Puis, dans la bijouterie, "quelque chose de terrible" se produit ; si terrible qu'il ne voulait pas en parler en détail - et il ne pouvait pas parce qu'il avait des pertes de mémoire. Il a entendu des coups de feu et a été, à cette seconde, mentalement renfermé : le résultat d'un traumatisme d'enfance de la guerre civile lorsqu'il a été réveillé la nuit par un échange de tirs devant sa maison. "Quand c'est arrivé, je n'étais plus moi-même", dit Vasgen : "Je ne sais pas exactement ce qui s'est passé et qui a tiré sur qui.
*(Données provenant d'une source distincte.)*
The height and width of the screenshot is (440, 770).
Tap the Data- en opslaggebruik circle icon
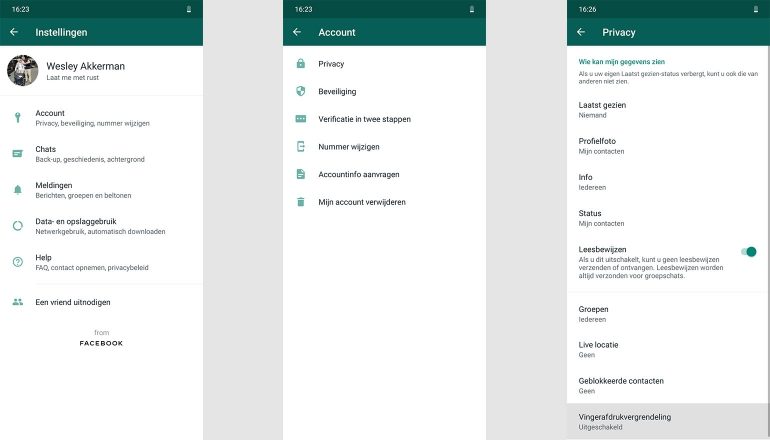17,225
Mais je le jure : ce n'était pas moi. "
Après cela, il a conduit avec Alem à Damas comme prévu, puis s'est envolé pour Chypre, où il a ensuite été arrêté par Interpol et ramené à Beyrouth. Dès son arrivée à l'aéroport, il a déjà été maltraité par la police pour lui arracher des aveux « Ils ont commencé à me frapper. Boum boum boum."
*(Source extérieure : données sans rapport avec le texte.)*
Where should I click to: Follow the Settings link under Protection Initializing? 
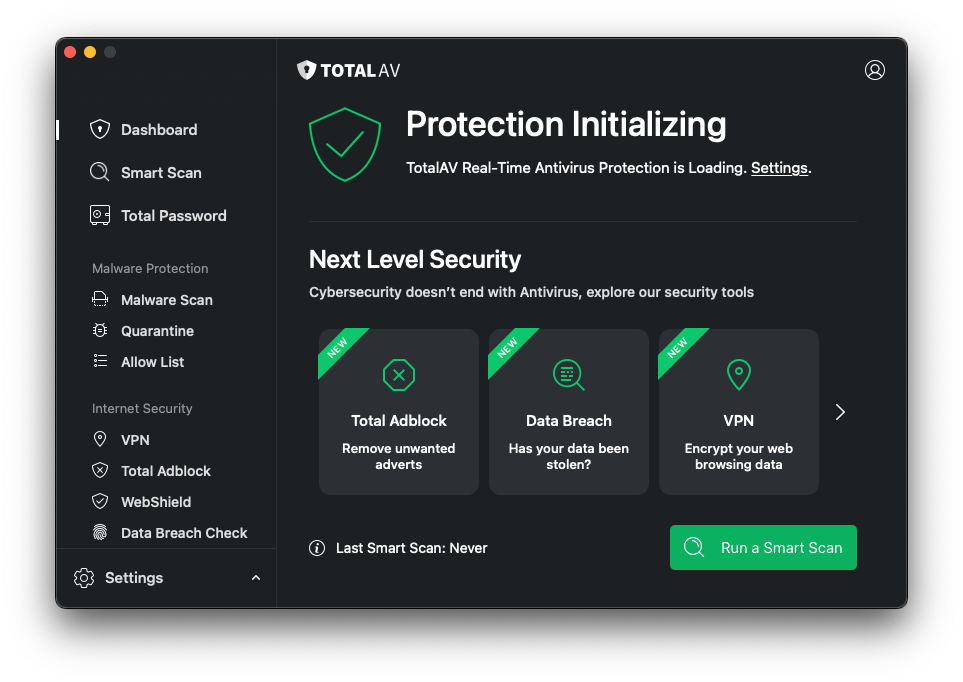click(779, 168)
Finalement, la famille a décidé qu'il devait assumer la responsabilité de l'acte. Pourquoi? Parce qu'il était militaire et qu'il ne courrait pas le risque de la peine de mort. Et donc il a avoué. Et gardé le silence durant des années, des décennies.
VI. Une question de croyance
La crédibilité de ce récit devrait en fait être clarifiée lors d'une audience devant le tribunal. Mais selon toute vraisemblance, du moins contre Vasgen, il n'y aura pas d'audience.
L'affaire contre lui a été suspendue début novembre en raison de la prescription, rapporte son avocate, Astrid Wagner. Selon la loi autrichienne, les poursuites pénales pour meurtre ont également une date d'expiration dans certaines circonstances - à savoir si l'accusé avait moins de 21 ans, c'est-à-dire un "jeune adulte", au moment du crime. Aussi, si 20 ans après l'acte allégué il n'y a toujours pas de procès ouvert contre lui, et si aucune autre infraction n'est enregistrée pendant cette période, l'auteur n'a rien à craindre. Alors Vasgen serait en sécurité en Autriche.
Quant a Alem - il dit à "profil" par l'intermédiaire de son avocat qu'il ne veut pas du tout commenter les allégations - il fait toujours l'objet d'une enquête. Au Liban, le frère aîné a admis le vol, mais contrairement aux deux autres, il n'a jamais admis être impliqué dans les meurtres.
Il reste Sarkis, qui a initialement fait les premiers aveux pour les meurtres. Mais Sarkis est mort.
Cependant, au MA 35, le service municipal de l'immigration et de la citoyenneté à Vienne, des poursuites contre Alem, Vasgen et certains de leurs proches sont en cours. La question est de savoir s'ils seront expatriés parce qu'ils se sont installés en Autriche sous de fausses identités.
Si cela se produit, beaucoup de choses sont à nouveau envisageables : extradition vers le Liban, expulsion d'Autriche, querelles judiciaires tenaces sur ces mesures. Et puis l'histoire reprenait.